Exercises:
**1)** Decide whether each statement agrees with the text below about the 1920 film The Wonderful Chance. Answer yes or no for each, quoting the text's deciding words. (a) Lewis Selznick directed the film. (b) Eugene O'Brien plays two roles in it. (c) Rudolph Valentino plays the hero.
**2)** List every character named in the plot section of the text below about the 1920 film The Wonderful Chance.

***** Text passage

The Wonderful Chance (also The Thug and His Wonderful Chance) is a 1920 American silent crime drama film produced by Lewis Selznick and released by Select Pictures. This picture stars Eugene O'Brien in a dual role and was directed by George Archainbaud. While this film survives today in several archives, it is best known for featuring Rudolph Valentino in a villain role rather
than the hero. In the 1960s scenes from the film were used in the documentary The Legend of Rudolph Valentino (1961) narrated by Graeme Ferguson.

Plot
As described in a film magazine, recently released convict 'Swagger' Barlow (O'Brien) is mistaken for Lord Birmingham (O'Brien) and is feted and dined, while the true nobleman is held by a scheming band of crooks. He falls in love with Peggy (Mansfield), the daughter of his host Parker Winton (Cook). Through the actions of Barlow, Lord Birmingham is released. Peggy, after explanations, agrees to wait for Barlow to "come back."

**********
***** Raw data

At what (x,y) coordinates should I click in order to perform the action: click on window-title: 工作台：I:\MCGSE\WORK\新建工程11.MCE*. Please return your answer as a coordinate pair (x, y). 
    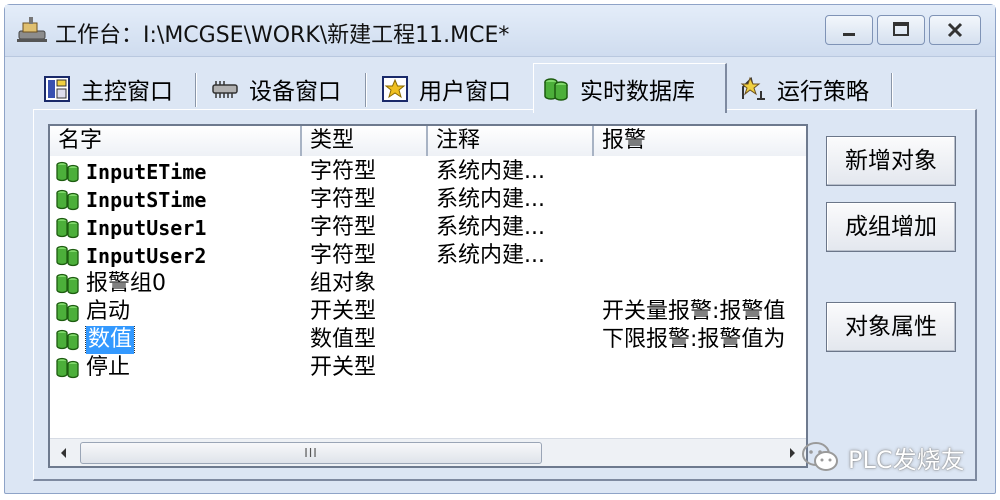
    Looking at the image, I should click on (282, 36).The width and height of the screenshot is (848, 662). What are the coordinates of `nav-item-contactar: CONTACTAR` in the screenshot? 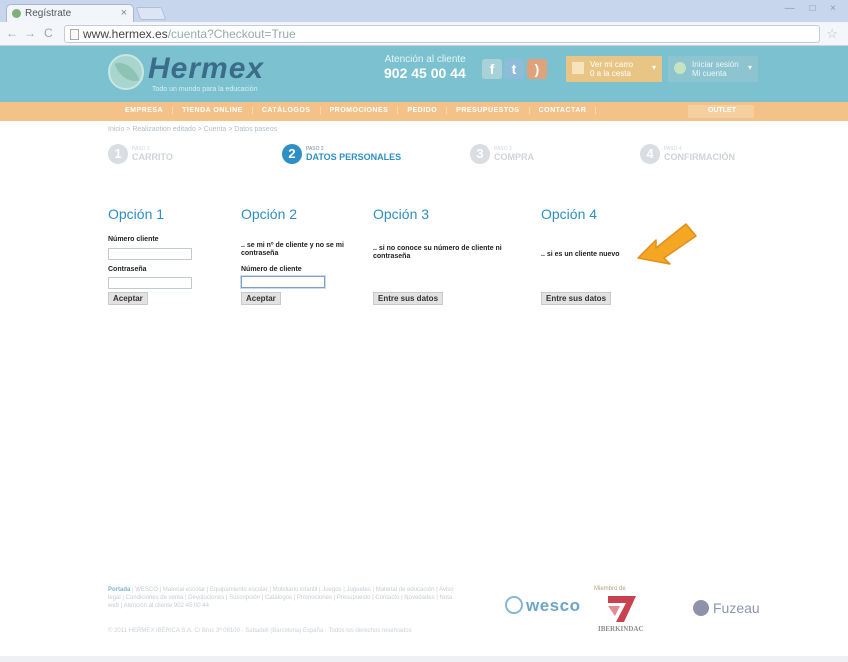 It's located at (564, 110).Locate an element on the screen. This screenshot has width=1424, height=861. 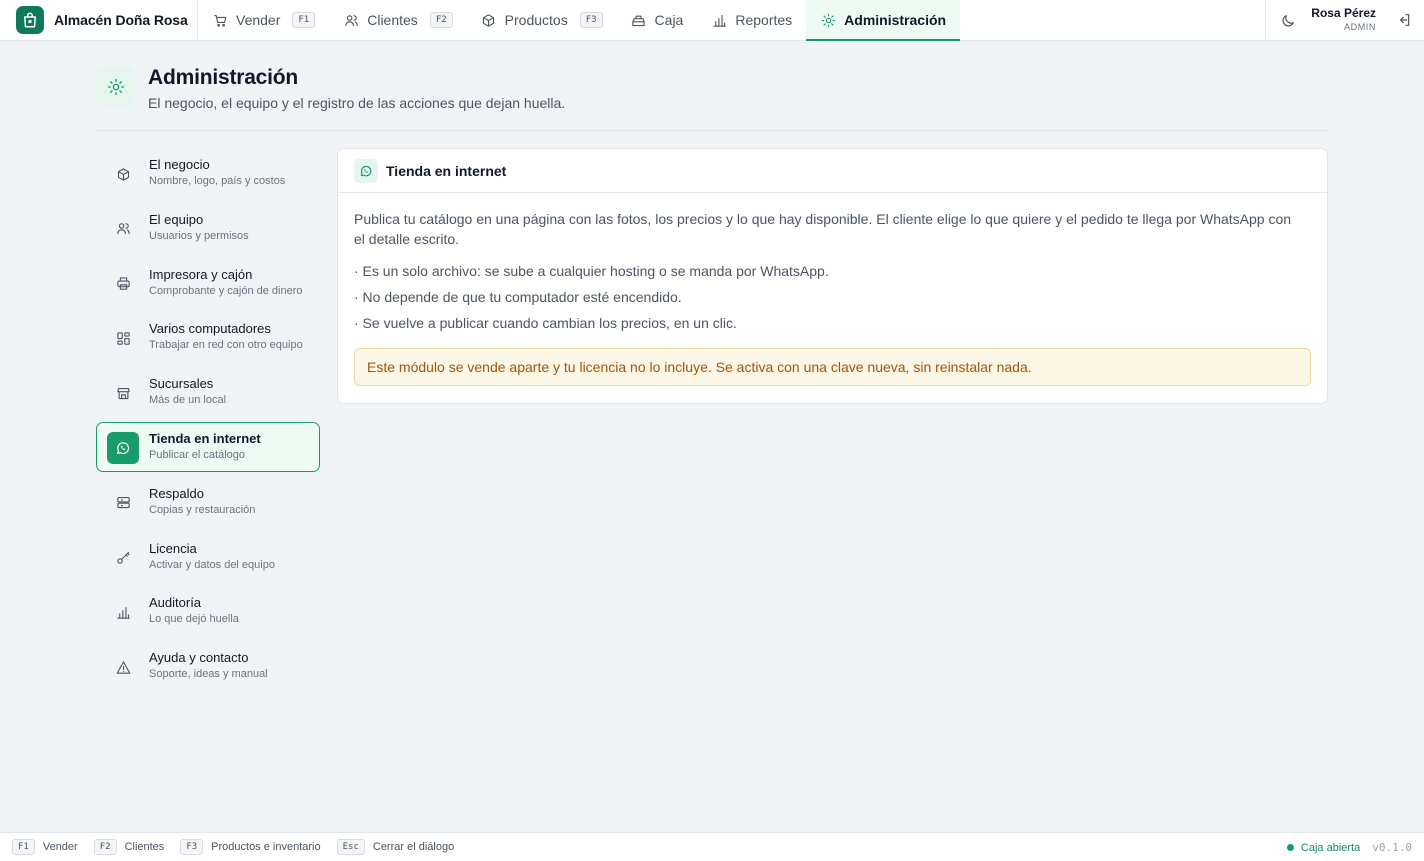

**********
***** Raw data

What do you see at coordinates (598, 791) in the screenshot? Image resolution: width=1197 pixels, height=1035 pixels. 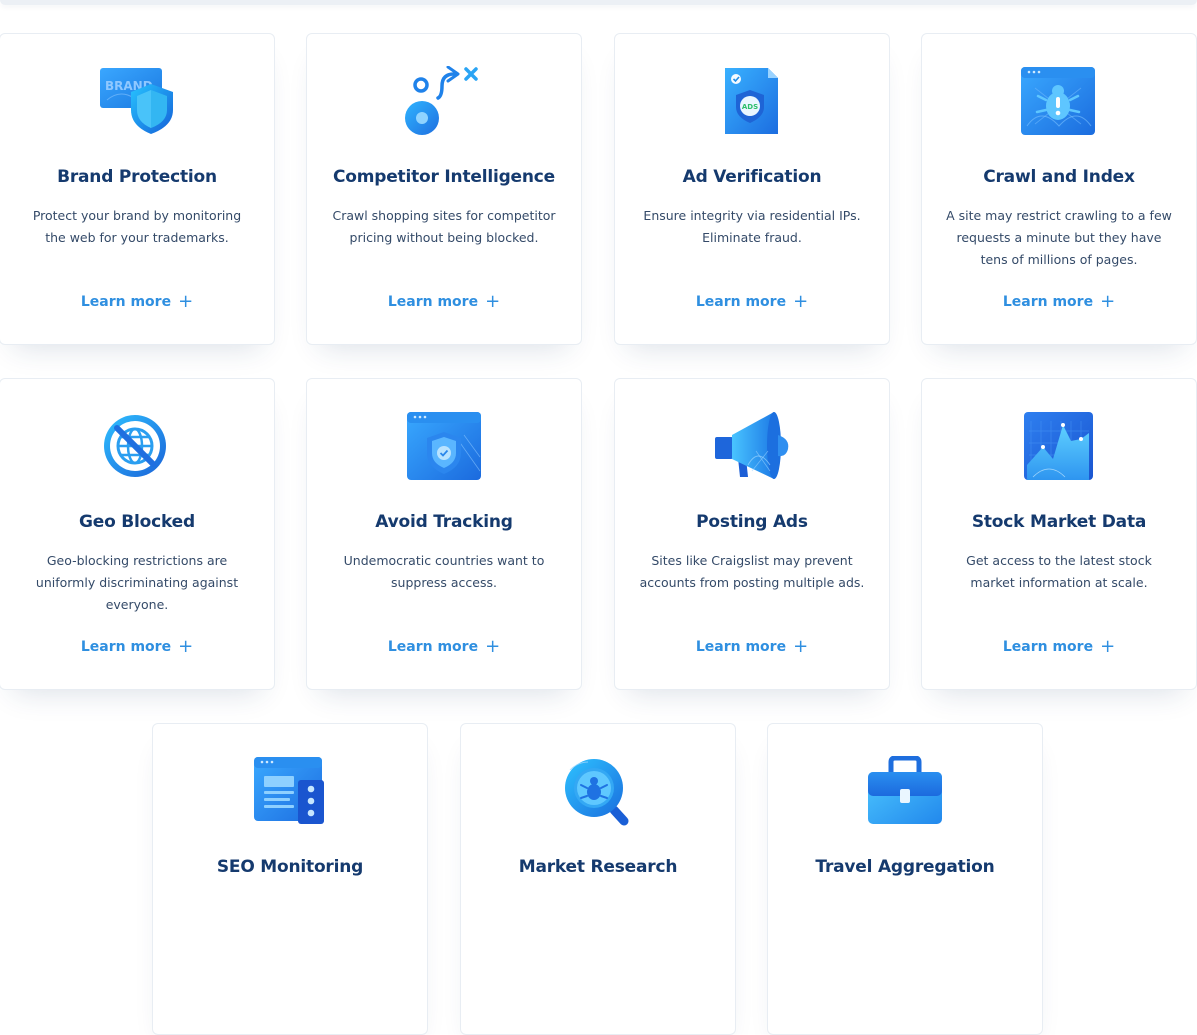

**********

Outputs for the tasks:
**1)**
(a) No: "directed by George Archainbaud"
(b) Yes: "stars Eugene O'Brien in a dual role"
(c) No: "in a villain role rather than the hero"

**2)** 'Swagger' Barlow, Lord Birmingham, Peggy, Parker Winton